CARI
KATEGORI
KATEGORI
Informasi! Baca info terupdate seputar virus corona di sini
KASKUS
51
244
https://www.kaskus.co.id/thread/5e706ae328c9913dda0697c5/pendaki-malam-c2-b2

Pendaki Malam Babak 2 Episode 2

Quote:

Pendaki Malam C2 B2

Spoiler for Index:



Quote:

Roda dan kemudi menyusuri garis hitam aspal. Mesin menderung kepanasan, jalanan masih sepi dari hiruk pikuk manusia sehingga aku mampu melaju 80 km/jam. Pandangan sering berganti rupa awal hijau gunung kemudian lautan membiru menyapa, hingga abu-abu berdiri lantang dipojokan mata membentuk pemandangan besi, semen dan tembaga menggelitik langit diatas sana.

Sedang persawahan kadang membentang seolah ingin berjumpa bertatap muka. Padi yang kekuningan menggodaku untuk mencolek rupamu yang indah gemulai saat angin menjamaahmu.

Dari Pangandaran aku harus mengikuti alur Pantura, lalu meneruskan perjalanan laut ke Pulau Dewata. Setelah itu aku meneruskan perjalanan laut ke pulau Lombok Utara.

Rinjani mendominasi lanskap pulau Lombok. Menjadikan Mentari indah terbangun, juga menjadikan Bulan semakin dekat denganku. Ada bunga yang menandakan kesetiaan tumbuh di subur di tubuh molek Rinjani. Edelweis (Anaphals vislida) sebuah bunga yang tidak dipajang ditoko bunga. Begitupun dengan satwa liarnya, terdapat 16 jenis mamalia. Dan 2000 lebih spesies tanaman lainnya yang akan membuat setiap mata memandang keindahan yang Tuhan tawarkan.

Mesikpun kini Bumi setengah nyawa, namun kecantikanya tidak akan begitu berkeriput. Sebab alam membentangkan sayap perlindungan, tetapi setiap bagiannya mengemis bantuan kepada setiap insan agar turut menyayangi seperti kau sayang ibunda.
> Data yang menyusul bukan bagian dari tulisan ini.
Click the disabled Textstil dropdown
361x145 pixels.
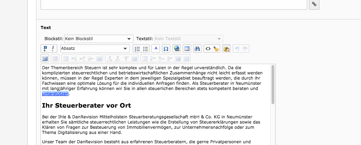188,39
Satu hari ditambah tujuh jam akhirnya kakiku bercengkrama di kaki Rinjani, rasa letih tiada lagi merintah karena Rinjani menyambut hangat dengan udara sejuk dan aroma khas dataran tinggi. Hamparan Sembalun Lawang membentuk savana di ketinggi 1.800 mdpl membuatku ingin bertahan lebih lama.

Meskipun masih banyak medan harus ku lalui esok hari. Aku berteduh dengan tenda kecil yang aku selipkan diransel dan beberapa peralatan yang sudah aku siapkan. Tidak seperti manusia pecinta lautan, manusia penjemahan gunung akan menjaga alam dengan kedua tangannya. Maka tidak heran di gunung kalian menemukan sampah sebanyak di tepi pantai.

Malam diatas tubuh Rinjani menampakan hiasan bintang dan Bulan lebih dekat dibandingkan di Pangandaran. Seandainya aku mampu bertemu Purnama saat ini. Ya... Seandainya.

"permisi....!" terdengar suara wanita diluar tenda

"sebentar..." sahutku datar

Aku membuka resleting tendaku, lalu lihat seorang wanita mengenakan jaket tebal berdiri dihadapanku, mataku menatap dari bawah sampai keatas. Lalu keheranan mengapa dia menegurku?

"maaf mas...., boleh minta air tidak? Persediaan air saya habis." pinta wanita itu

"oh.... Ada, sebentar ya biar aku ambilkan" ucapku lembut

"mas nya dari mana?" tanya wanita itu sembari mengintipku yang mengambil air dan sedikit menyibak tirai tenda

"Saya dari Jakarta, cuman kemarin dari Pangandaran...." jelasku menyiapkan air tanpa menengok ke arahnya

"Mas kesini mengendarai Pajero?" tanya wanita itu

"iya..." ucapku spontan

"Mas suka malam kan?" tanya wanita itu lagi

"Iya... Kamu tau dari mana?" tanyaku balik

"Aku Jeana, kamu gak kenal sama aku?" ujarnya

Jeana adalah seorang pendaki yang dulu mengenalkan aku dengan Rinjani. Dia memang sering kesini, hampir setiap bulan.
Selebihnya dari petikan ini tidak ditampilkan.